Among these methods, the poor solvent precipitation method requires a large amount of poor solvent, requires extra heat to recover the poor solvent and the organic solvent from the mixed solvent after precipitation, and has the disadvantage that the process is complicated. However, the steam distillation method requires the addition of various dispersants to prevent agglomeration of the dispersed elastic polymer, which has the disadvantage that the physical properties such as heat resistance and aging resistance of the elastic polymer deteriorate as a result. However, the rotary drum drying method has the disadvantage that it is difficult to process the resulting thin film, and the vented extrusion dryer method has the disadvantage that even if a solution with a low concentration of elastomer is supplied, the elastomeric polymer with a low volatile component content is It is difficult to obtain coalescence, and strong heating is required to completely remove it.
The drawback is that the resulting elastic polymer deteriorates.

Furthermore, recently, a method using a centrifugal thin film evaporator is known for concentrating solutions of organic solvents such as wax, polypropylene, polystyrene, and polybutadiene. However, even with this method, the polymer concentration is too high for elastic polymers with low heat resistance stability such as halogenated polyolefins and chlorosulfonated polyolefins.
It is best to concentrate it to 70% by weight, and if it is concentrated more than that, the elastic polymer often suffers thermal deterioration and causes operational problems such as adhesion to the inside of the equipment or clogging. . For example, according to a proposal in JP-A No. 57-47303, as a method for separating and drying a chlorosulfonated polyolefin from a carbon tetrachloride solution, the solution is fed to a stirring thin film evaporator to increase the polymer concentration. A method has been proposed in which the concentrate is concentrated to 30 to 70% by weight and the concentrate is supplied to an extrusion dryer equipped with a vent for drying. As is clear from the description in the publication, if the polymer concentration exceeds 70% by weight during concentration in a thin-film evaporator, the elastic polymer will burn and adhere to the inside of the device, resulting in clogging and other operational problems. It was recognized that it was not possible to obtain dry elastic polymers in one step using only the thin film evaporator.

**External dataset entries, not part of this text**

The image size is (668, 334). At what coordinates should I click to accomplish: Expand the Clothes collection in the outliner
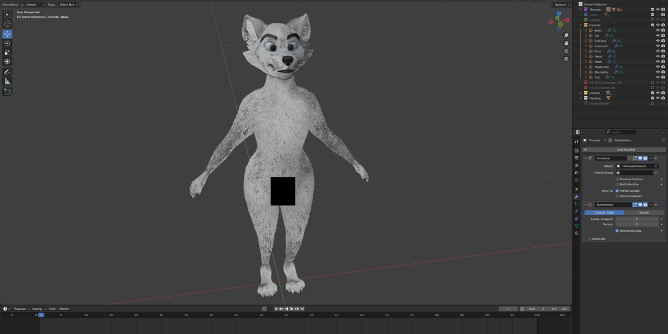click(581, 93)
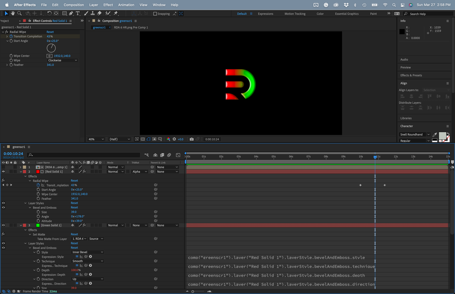This screenshot has height=294, width=455.
Task: Select the Hand tool in toolbar
Action: click(x=13, y=14)
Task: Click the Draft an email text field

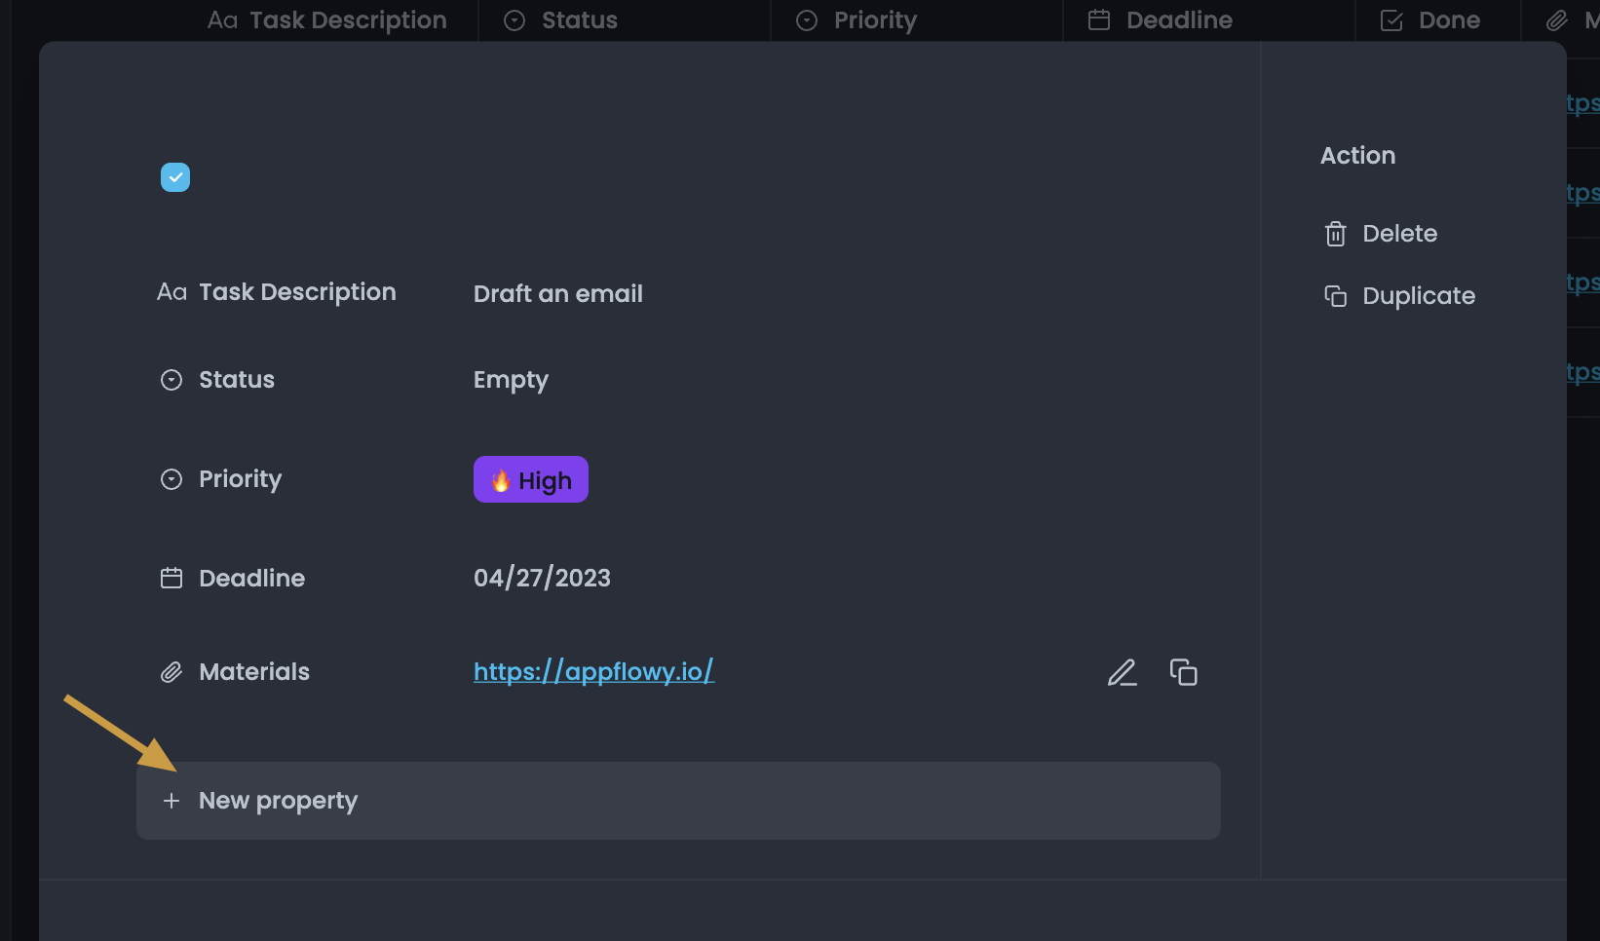Action: 557,294
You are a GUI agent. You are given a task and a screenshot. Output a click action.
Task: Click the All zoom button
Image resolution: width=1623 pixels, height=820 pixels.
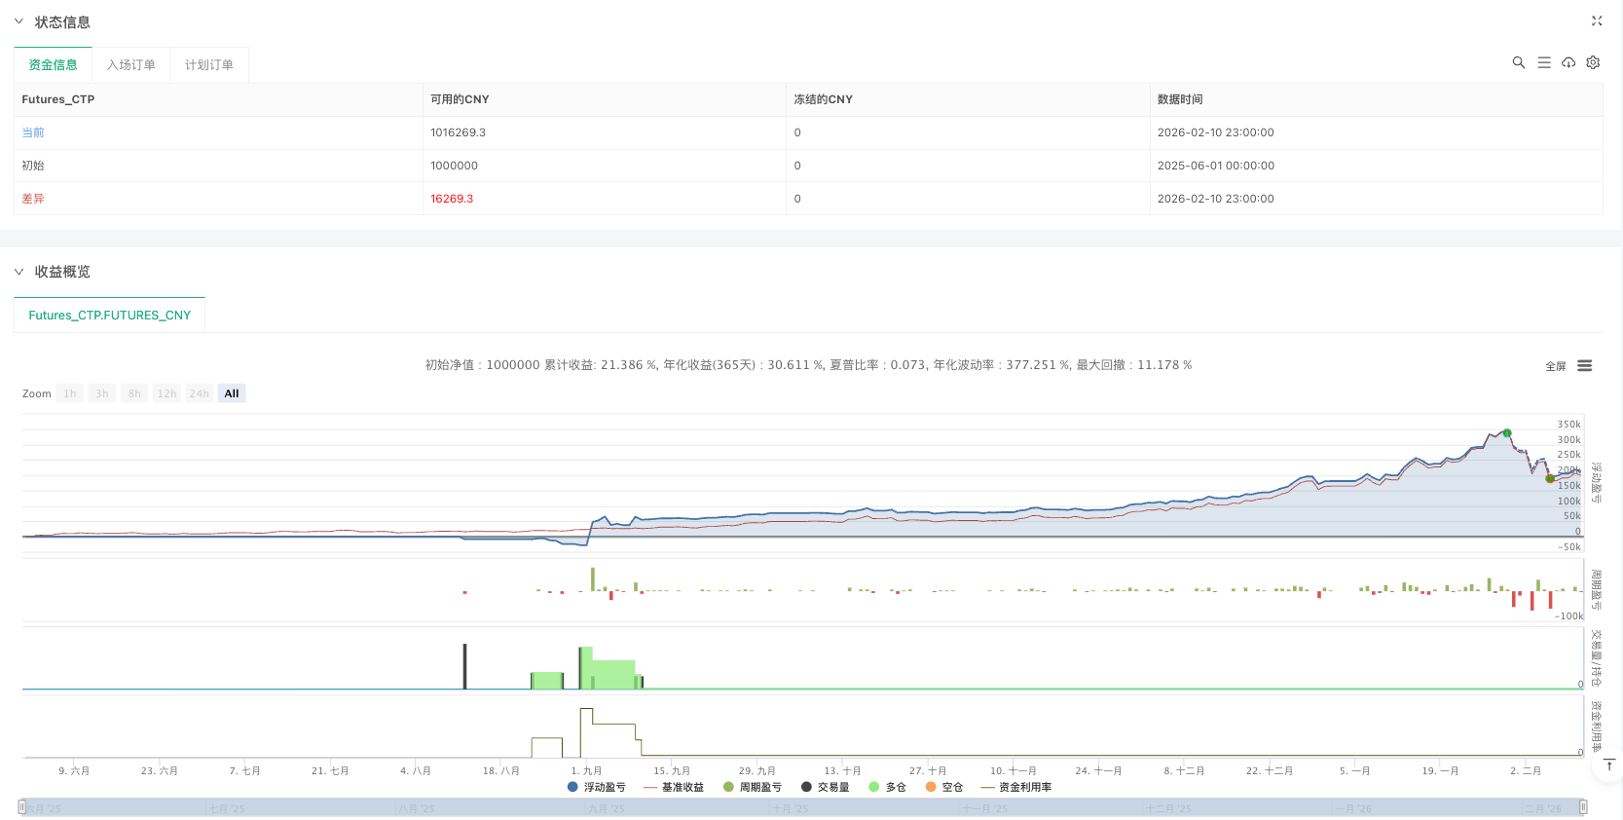pos(232,393)
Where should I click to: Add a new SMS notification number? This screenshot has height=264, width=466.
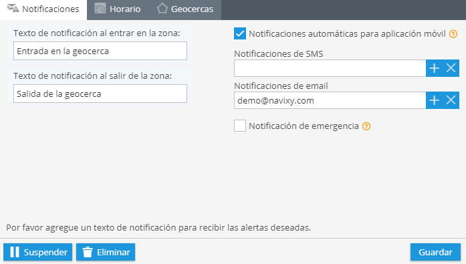pyautogui.click(x=434, y=68)
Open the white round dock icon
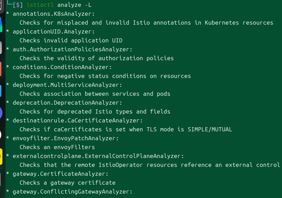The width and height of the screenshot is (282, 198). pyautogui.click(x=1, y=135)
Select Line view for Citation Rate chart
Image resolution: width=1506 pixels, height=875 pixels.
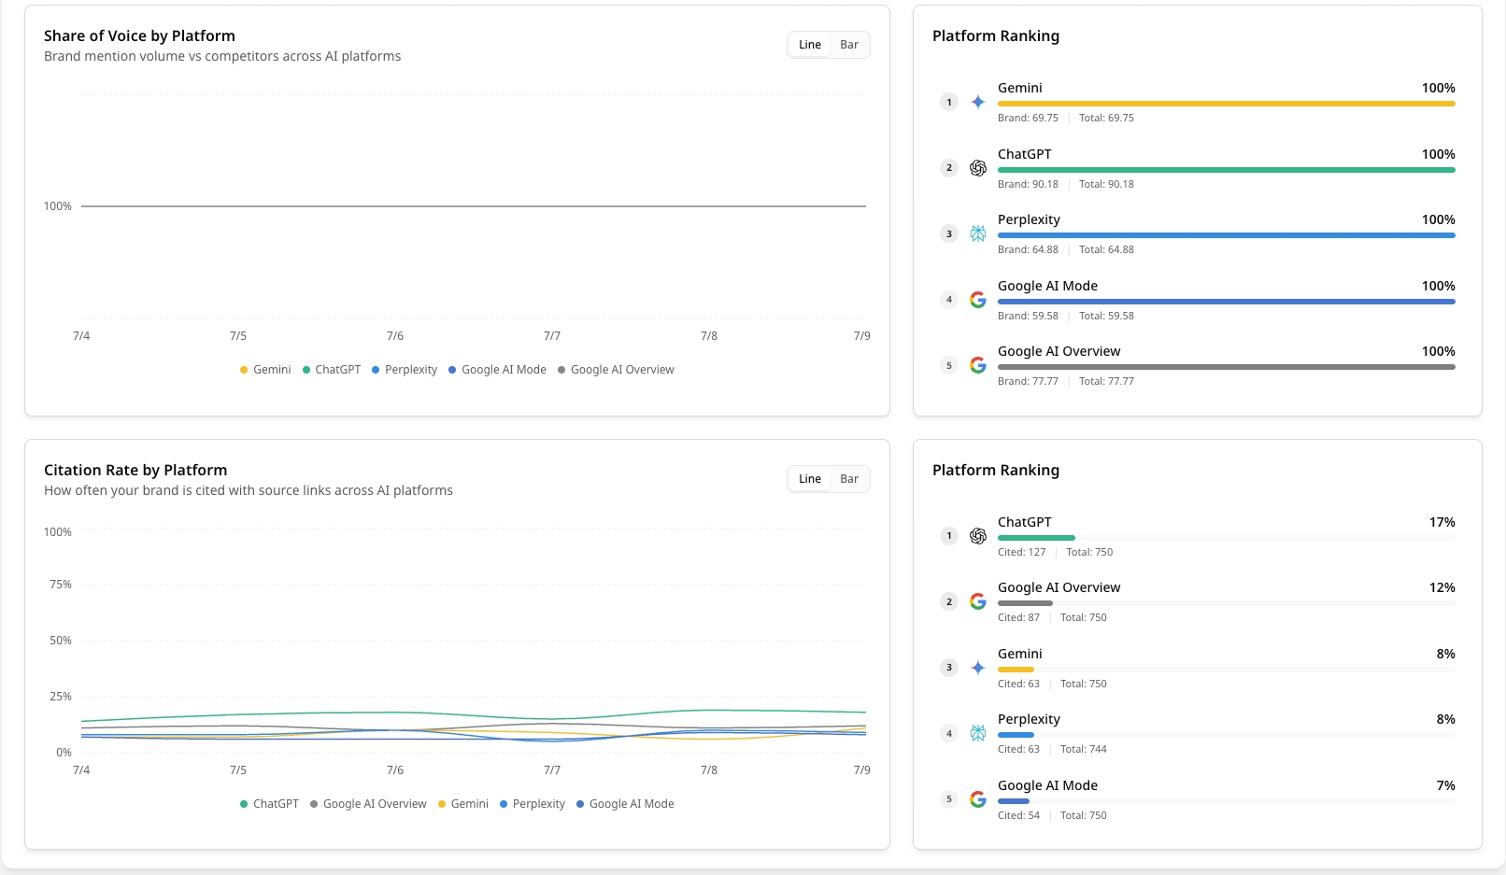coord(810,479)
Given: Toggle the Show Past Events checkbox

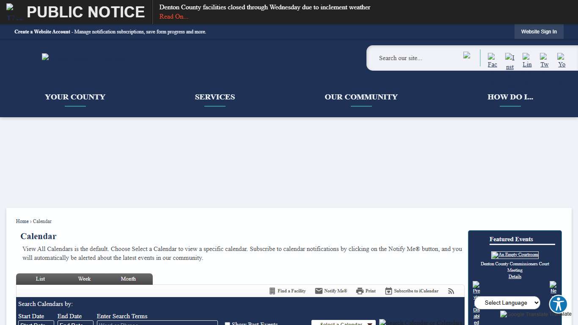Looking at the screenshot, I should (x=227, y=324).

Conventionally, as a method for obtaining granular elastic polymers from elastic polymer solutions, the solvent is once separated and dried using the method described above, the elastic polymer is extruded under melting conditions, and then granulated by cutting. method has been adopted. Furthermore, in this method, the heat generated during cutting causes the particles of the elastic polymer to re-fuse, so cutting is performed in water when granulating the elastic polymer. As described above, granulation of elastic polymers requires complicated processing steps such as a separation drying step and an underwater cutting granulation step.

[Problem that the invention seeks to solve]

In view of the above-mentioned state of the art of recovering particulate elastic polymers from solutions of elastic polymers in organic solvents, the present inventors have devised a method for recovering particulate elastic polymers from elastic polymer solutions through easy processing. As a result of studying a method for producing a polymer, it was found that the above object could be achieved by supplying the elastic polymer solution to a centrifugal thin film evaporator and performing a solvent removal treatment under specific conditions, and the present invention was achieved. According to the method of the invention,
Even solutions of elastic polymers with low heat stability, such as halogenated polyolefins and chlorosulfonated polyolefins, can be treated in one step without causing thermal deterioration, and without causing adhesion or clogging inside the equipment. It has the advantage that an elastic polymer with a uniform particle size can be obtained directly, and it also does not require the complicated cutting and granulation process in water unlike the conventional method. Furthermore, although it was recognized from the description in the above-mentioned known literature that an elastic polymer with a low content of volatile components cannot be obtained directly by a thin film evaporator, the method of the present invention It is unique in that a particulate elastic polymer can be obtained by feeding it into an apparatus and operating it under specific conditions.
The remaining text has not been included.